Biomolecular recognition at the cellular level: geometrical and chemical functionality dependence of a low phototoxic cationic probe for DNA imaging

Abstract

A combined approach was adopted to understand the impact of structural geometry as well as suitable chemical functionality of a molecular probe on its efficient binding in the minor groove of DNA. The development of a small chemical library of different lutidinium conjugates (P1–P5) and molecular simulations using DFT calculations clearly demonstrated that the semilunar conformation of a molecular probe equipped with requisite chemical functionality is the key parameter for its proper binding in the minor groove of DNA. The comparative optical responses of these probes (P1–P5) coupled with the theoretical studies illustrated that only P3 displayed considerable fluorescence enhancement in the presence of DNA because of its semilunar geometry and special chemical architecture.

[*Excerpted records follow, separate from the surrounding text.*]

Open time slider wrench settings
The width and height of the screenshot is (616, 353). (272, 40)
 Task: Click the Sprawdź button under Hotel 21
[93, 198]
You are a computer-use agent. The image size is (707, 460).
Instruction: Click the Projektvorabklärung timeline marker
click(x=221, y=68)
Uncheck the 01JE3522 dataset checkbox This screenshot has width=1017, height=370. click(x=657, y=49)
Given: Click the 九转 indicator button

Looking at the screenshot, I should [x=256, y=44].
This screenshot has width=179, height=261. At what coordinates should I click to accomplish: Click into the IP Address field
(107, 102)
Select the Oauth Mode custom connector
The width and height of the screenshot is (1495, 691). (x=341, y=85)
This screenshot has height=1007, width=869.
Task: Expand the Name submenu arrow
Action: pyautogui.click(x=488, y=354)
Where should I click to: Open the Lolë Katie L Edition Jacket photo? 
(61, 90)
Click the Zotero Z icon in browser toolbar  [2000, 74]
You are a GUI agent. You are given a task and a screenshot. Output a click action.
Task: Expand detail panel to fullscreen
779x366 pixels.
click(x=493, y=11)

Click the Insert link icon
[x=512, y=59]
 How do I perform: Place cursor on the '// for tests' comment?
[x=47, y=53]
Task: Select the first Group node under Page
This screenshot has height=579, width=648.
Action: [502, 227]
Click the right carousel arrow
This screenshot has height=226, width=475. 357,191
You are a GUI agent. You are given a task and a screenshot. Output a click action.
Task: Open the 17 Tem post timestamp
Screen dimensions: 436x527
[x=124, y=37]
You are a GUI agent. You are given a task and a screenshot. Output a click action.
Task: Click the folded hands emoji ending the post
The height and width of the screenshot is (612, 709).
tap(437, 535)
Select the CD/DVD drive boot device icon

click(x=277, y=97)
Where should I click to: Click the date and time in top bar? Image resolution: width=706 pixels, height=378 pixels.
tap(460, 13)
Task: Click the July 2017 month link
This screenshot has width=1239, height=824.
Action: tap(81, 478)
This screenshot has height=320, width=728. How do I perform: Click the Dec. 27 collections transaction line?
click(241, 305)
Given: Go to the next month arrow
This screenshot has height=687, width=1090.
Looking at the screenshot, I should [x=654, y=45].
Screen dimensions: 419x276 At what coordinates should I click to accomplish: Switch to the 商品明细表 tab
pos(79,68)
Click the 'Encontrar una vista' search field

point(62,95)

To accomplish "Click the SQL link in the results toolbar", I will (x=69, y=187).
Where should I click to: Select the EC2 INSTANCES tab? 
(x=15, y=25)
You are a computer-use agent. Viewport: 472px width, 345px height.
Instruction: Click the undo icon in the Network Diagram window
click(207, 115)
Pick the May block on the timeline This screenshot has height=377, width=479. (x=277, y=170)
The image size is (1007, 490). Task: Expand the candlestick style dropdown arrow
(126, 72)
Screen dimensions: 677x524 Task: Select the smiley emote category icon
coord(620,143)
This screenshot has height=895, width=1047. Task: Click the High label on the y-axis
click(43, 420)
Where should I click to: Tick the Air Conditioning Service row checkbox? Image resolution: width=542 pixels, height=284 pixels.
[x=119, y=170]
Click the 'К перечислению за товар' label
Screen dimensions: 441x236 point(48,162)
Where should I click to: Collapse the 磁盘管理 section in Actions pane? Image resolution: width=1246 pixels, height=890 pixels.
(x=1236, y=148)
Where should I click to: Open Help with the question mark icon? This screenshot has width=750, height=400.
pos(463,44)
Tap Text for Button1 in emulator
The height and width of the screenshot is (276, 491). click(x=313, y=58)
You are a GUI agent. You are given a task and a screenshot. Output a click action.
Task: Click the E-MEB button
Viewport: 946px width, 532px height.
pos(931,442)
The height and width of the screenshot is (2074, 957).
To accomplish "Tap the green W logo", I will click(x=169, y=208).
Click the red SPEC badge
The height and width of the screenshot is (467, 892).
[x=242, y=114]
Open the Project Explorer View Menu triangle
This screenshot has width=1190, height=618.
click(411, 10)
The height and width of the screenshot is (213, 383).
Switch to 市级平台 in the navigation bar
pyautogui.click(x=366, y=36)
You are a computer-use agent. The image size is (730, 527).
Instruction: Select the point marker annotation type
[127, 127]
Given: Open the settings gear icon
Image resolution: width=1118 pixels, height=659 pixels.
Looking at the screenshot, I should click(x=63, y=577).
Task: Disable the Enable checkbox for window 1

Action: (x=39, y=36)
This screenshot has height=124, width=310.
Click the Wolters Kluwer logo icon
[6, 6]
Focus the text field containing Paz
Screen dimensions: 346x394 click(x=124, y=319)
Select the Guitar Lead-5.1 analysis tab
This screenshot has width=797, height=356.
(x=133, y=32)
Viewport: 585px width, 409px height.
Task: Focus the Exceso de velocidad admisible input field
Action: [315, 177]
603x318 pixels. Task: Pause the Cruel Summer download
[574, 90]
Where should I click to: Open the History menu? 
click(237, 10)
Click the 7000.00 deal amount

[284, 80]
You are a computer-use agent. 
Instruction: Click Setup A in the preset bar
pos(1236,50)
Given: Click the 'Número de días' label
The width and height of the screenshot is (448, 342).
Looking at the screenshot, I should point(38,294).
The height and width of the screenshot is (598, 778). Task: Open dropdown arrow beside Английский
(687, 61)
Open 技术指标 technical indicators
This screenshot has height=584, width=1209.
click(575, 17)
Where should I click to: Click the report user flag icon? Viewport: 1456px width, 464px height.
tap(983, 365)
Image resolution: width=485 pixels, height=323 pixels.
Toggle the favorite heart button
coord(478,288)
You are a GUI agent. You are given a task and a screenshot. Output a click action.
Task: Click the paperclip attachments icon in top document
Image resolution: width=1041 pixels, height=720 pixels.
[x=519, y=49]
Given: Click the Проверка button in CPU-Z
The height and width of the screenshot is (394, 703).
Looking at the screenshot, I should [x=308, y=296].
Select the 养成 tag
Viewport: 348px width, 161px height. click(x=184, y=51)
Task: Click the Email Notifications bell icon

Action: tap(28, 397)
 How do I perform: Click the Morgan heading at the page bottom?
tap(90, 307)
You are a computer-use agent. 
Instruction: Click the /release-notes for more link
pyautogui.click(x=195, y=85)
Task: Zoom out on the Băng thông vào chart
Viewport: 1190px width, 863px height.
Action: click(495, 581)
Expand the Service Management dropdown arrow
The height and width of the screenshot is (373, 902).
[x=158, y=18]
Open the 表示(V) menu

Furthermore, the bioassays clearly revealed that the probe can penetrate the cell membrane of live as well as dead cells without the help of any permeabilization agent. Microscopic cellular imaging established that probe P3 can stain the nuclear region of the cells with high contrast and negligible cytoplasmic spillage without causing any cellular deterioration. The specificity and binding efficiency of P3 toward DNA were established by performing DNase/RNase digest tests and gel electrophoresis experiments. Most importantly, P3 exhibited minimum phototoxicity and high photobleaching resistance in cellular medium under continuous exposure to a light source, which are highly desirable for real time monitoring of many biological events. Altogether, the investigated properties of P3 shed light on its admirable and persuasive standing as a cell-compatible, bright and photostable molecular probe for nuclear imaging in various bio-medical applications.